If so, multiple small documents in the small documents queue are merged into big file, establish global index by step 4, and Corresponding relationship is deposited into file index backward NameNode and initiates storage request；

Step 5, the NameNode according to the block of default size to the big file division at data block after, will it is described greatly File storage is at least one DataNode, and by the DataNode and the DataNode where the data block State is write in name space.

2. as claim 1 is based on the mass small documents access method of Hadoop, which is characterized in that the step 2 includes:

3. as claim 1 is based on the mass small documents access method of Hadoop, which is characterized in that the step 4 includes:

Multiple small documents in the small documents queue are merged by big file using Mapfile, wherein MapFile packet The part index and the part data are included, for storing data, the part index is used for the data rope of file for the part data Draw, for recording the deviation post of the key value and record of record hereof.

4. as claim 3 is based on the mass small documents access method of Hadoop, which is characterized in that after the step 5, Further include:

Step 6, judge whether to receive small documents read requests；

Step 7, it pre-reads related to the small documents in the big file in the small documents read requests where corresponding small documents The small documents.

5. as claim 4 is based on the mass small documents access method of Hadoop, which is characterized in that after the step 7, Further include:

If so, step 9, by small documents storage into caching.

6. as claim 5 is based on the mass small documents access method of Hadoop, which is characterized in that after the step 9, Further include:

Step 10, judge the small documents in the caching and it is last accessed between time interval whether reach predetermined Long T；

If so, step 11, the small documents are deleted from the caching.

7. a kind of mass small documents based on Hadoop access system characterized by comprising

Small documents store request module, for after having detected that small documents are stored, output pretreatment to be ordered；

Small documents preprocessing module is connect with small documents storage request module, the pretreatment order is received, according to predetermined The small documents of the small documents and the small documents are indexed after classifying to the small documents and are put into small documents by feature In queue, after the length of the small documents queue reaches threshold value, multiple small documents in the small documents queue are closed And be big file, global index is established, and corresponding relationship is deposited into initiate to store to NameNode after the file index and is asked Ask, control the NameNode according to the block of default size to the big file division at data block after, by the big file It stores at least one DataNode, and by the state of the DataNode and the DataNode where the data block It writes in name space.
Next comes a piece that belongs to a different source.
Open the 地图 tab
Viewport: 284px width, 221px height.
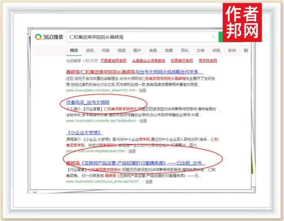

8. mass small documents based on Hadoop access system as claimed in claim 7, which is characterized in that further include with it is described small The small documents read requests module of file preprocessing module connection, index prefetch module, and the small documents read requests module is used In after detecting small documents read requests, module is prefetched to the index and issues pre-read request, the pre- modulus of index Block pre-reads relevant to the small documents described small in the big file in the small documents read requests where corresponding small documents File.

9. the mass small documents based on Hadoop access system as claimed in claim 8, which is characterized in that further include pre- with index The cache module of modulus block connection, the cache module reach the described small of threshold value for storing accessed frequency in the predetermined time File.

10. mass small documents based on Hadoop access system as claimed in claim 9, which is characterized in that further include with it is described The cache cleaner module of cache module connection, the cache cleaner module detect the small documents and upper one in the caching It is secondary it is accessed between time interval reach pre- fixed length T after, the small documents are deleted from the caching.